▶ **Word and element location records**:
........

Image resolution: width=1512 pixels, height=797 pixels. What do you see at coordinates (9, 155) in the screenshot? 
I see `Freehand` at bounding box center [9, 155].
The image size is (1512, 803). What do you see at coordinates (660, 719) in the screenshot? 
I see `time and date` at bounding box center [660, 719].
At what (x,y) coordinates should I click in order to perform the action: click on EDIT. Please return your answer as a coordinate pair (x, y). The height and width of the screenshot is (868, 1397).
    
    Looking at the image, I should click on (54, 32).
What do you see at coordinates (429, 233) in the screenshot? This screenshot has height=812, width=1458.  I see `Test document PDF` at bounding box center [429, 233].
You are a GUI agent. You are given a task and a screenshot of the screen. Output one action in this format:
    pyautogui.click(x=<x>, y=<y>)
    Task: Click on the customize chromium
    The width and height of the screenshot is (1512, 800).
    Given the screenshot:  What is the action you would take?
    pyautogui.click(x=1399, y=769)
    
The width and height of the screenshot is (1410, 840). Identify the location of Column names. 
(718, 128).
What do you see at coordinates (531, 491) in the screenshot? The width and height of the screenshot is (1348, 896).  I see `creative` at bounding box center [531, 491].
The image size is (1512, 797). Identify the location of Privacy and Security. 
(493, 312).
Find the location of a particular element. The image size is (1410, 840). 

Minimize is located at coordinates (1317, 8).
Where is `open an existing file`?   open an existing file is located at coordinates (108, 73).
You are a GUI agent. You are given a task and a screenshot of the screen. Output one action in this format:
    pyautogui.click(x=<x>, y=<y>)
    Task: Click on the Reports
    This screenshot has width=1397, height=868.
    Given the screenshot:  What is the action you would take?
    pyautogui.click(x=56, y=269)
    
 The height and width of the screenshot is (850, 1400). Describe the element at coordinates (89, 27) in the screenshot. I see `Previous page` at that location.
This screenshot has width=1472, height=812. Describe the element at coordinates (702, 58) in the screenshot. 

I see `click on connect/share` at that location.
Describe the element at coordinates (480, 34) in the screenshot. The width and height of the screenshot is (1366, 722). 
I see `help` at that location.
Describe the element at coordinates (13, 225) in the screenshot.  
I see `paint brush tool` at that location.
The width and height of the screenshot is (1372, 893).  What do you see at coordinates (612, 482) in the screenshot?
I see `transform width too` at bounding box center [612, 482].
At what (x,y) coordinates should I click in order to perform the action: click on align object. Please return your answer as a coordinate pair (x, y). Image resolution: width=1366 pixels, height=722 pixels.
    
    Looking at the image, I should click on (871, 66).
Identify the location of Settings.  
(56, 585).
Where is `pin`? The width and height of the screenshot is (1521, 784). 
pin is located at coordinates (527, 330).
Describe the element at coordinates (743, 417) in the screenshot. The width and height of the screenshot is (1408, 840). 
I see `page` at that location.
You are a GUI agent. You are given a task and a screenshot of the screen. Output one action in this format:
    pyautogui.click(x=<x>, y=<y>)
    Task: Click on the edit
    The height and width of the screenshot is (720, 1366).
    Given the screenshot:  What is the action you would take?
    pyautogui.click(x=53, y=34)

........

▶ **TASK REQUIREMENTS**: Reproduce verbatim the data from the line with "What do you see at coordinates (429, 233)" to the line with "pyautogui.click(x=1399, y=769)", including both of those lines.

▶ **SOLUTION TO THIS TASK**:
What do you see at coordinates (429, 233) in the screenshot? This screenshot has height=812, width=1458.  I see `Test document PDF` at bounding box center [429, 233].
You are a GUI agent. You are given a task and a screenshot of the screen. Output one action in this format:
    pyautogui.click(x=<x>, y=<y>)
    Task: Click on the customize chromium
    The width and height of the screenshot is (1512, 800).
    Given the screenshot:  What is the action you would take?
    pyautogui.click(x=1399, y=769)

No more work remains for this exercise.